Allison Lesser, director of sales and marketing at Hotel Maya, which is located just a half mile away from the cruise terminal on Pier H, said that while the hotel doesn’t specifically track bookings by cruise passengers on a regular basis, “cruise business has traditionally been a nice base of business for Hotel Maya.”

“Now that the cruises are ramping up again starting with Panorama this weekend, we are looking forward to building back that same base of business,” Lesser said in an email. For this upcoming weekend, the hotel has received “a couple dozen” bookings associated with Carnival’s associated voyage, according to Lesser.

Tranh Ninh, owner of the 123 Pho restaurant on Third Street and The Promenade in Downtown Long Beach, said he’d been monitoring the return of cruises to Florida to gauge when cruises might come back to Long Beach as well. Both on-ship staff and cruise passengers created significant revenue for his business before the pandemic shut down cruises in March of last year.

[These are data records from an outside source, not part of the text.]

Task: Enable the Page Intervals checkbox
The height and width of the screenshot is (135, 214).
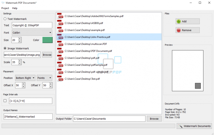Action: [5, 101]
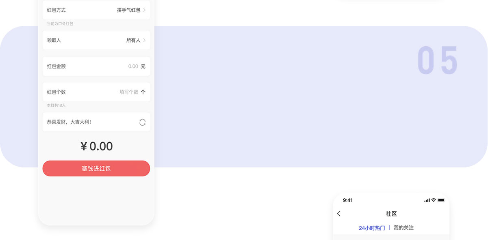Click the 本群共18人 hint text
This screenshot has width=488, height=240.
click(x=56, y=105)
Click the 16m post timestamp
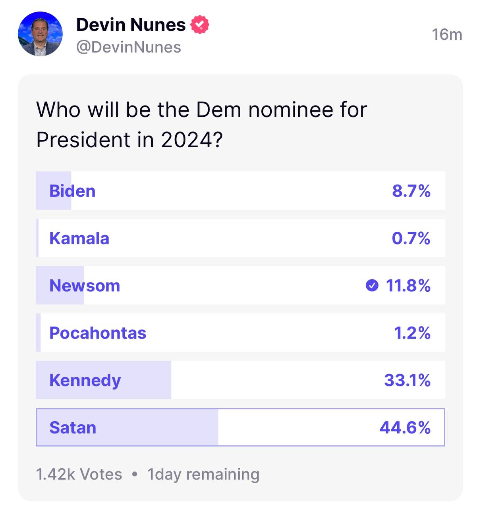Image resolution: width=481 pixels, height=508 pixels. tap(447, 35)
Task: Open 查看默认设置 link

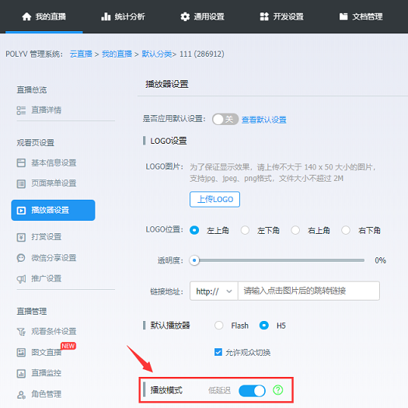Action: point(264,120)
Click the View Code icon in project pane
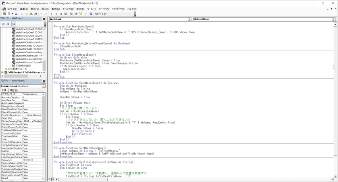338x182 pixels. click(x=3, y=24)
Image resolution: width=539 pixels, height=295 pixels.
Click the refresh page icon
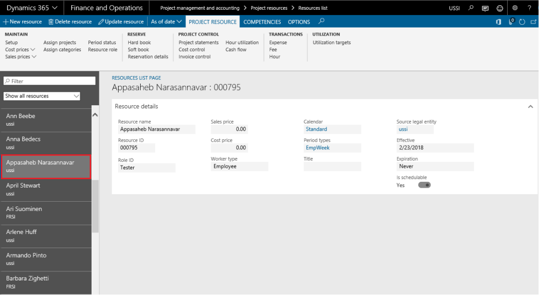(x=522, y=22)
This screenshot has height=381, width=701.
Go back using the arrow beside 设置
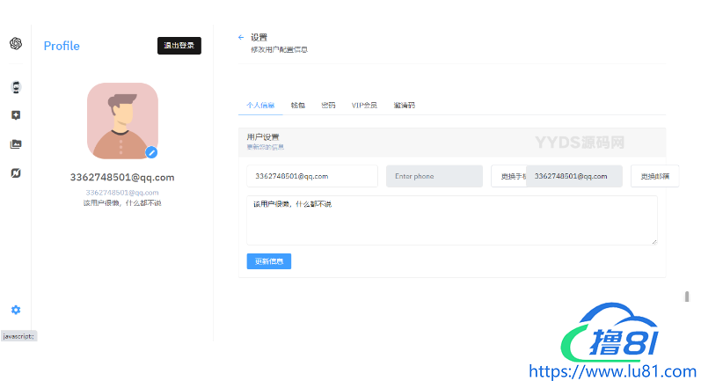(241, 38)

“They’d come in with their suitcases,” Ninh said. “They’d be shopping for their next trip and they’d come in and eat.”

While he said the amount of revenue associated specifically with cruises was hard to quantify, Ninh estimates that crew members and passengers brought in an additional $1,000 per week for his restaurant.

A recent economic impact study by the Port of Long Beach estimated that the 670,000 passengers that came to the city to board Carnival’s ships in 2017 spent $124 million on local goods and services, including meals and lodging.

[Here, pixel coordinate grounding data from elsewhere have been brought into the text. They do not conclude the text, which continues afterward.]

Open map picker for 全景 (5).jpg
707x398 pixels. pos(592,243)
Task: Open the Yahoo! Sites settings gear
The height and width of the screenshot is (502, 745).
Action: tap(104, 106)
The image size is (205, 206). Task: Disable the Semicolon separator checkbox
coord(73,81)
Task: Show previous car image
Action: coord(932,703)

With cruises returning after a 17-month hiatus, the cruise terminal will also begin creating passenger fee revenues again.

Those fees, $4.30 per passenger, go into a historic preservation fund that was supposed to be used by former operator Urban Commons to pay for repairs to the adjacent Queen Mary. Urban Commons filed for bankruptcy protection this spring, and the city has since taken over the lease to the ship, which needs millions in repairs before it can reopen.

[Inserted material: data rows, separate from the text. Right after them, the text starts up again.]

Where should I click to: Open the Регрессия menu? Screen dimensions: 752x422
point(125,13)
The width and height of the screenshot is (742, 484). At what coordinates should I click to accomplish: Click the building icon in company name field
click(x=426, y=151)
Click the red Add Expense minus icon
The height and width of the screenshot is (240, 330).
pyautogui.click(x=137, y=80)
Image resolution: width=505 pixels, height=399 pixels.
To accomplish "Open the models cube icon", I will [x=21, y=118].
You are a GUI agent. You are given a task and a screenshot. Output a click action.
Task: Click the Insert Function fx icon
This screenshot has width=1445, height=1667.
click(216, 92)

The city also took out $23 million in bonds to pay for immediate repairs to the ship in 2016, which was an advance of sorts on passenger fee revenue. In a written statement, Long Beach Economic Development Director John Keisler said this is a critical source of revenue for the city, and it will be used to pay the bonds.

“Restarting cruises at the Long Beach cruise terminal is good for both the City and for the future of the Queen Mary,” he said.

It’s not immediately clear how the city plans to pay for repairs to the ship, which operates as a hotel and attraction. An inspection report in April determined the ship would need at least $23 million in repairs to remain viable in the next two years.

But, for the first time since the pandemic began, the city will be getting some revenue from the cruise terminal operations, which are a critical tourist draw.

Interest in cruises is picking up, with bookings for 2021 and 2022 on track to surpass pre-pandemic volumes, according to Chiames. But emergent variants of the coronavirus, most recently the delta variant, have raised concerns among potential passengers and investors alike.

After plummeting to $13.17 per share in March of last year, Carnival Corporation’s stock had recently made gains again as cruise operations resumed across the country. In early June, share prices had returned to the $30 range, which—while still significantly lower than pre-pandemic share prices—signaled that investors were once again feeling confident in the company’s future. Since then, share prices have resumed a downward trend.

Two of the company’s three ships to sail from Long Beach, the Miracle and the Panorama, are currently in the CDC’s orange and yellow tiers, respectively, meaning that the agency is monitoring the status of infections and potential infections on board.

Chiames said the company’s safety protocols are its best weapon against concerns from passengers and regulators, which in turn impact investor confidence. “We’ve built a platform of protocols that are designed to flex up,” he said of the cruise line’s ability to respond to new health and safety-related challenges.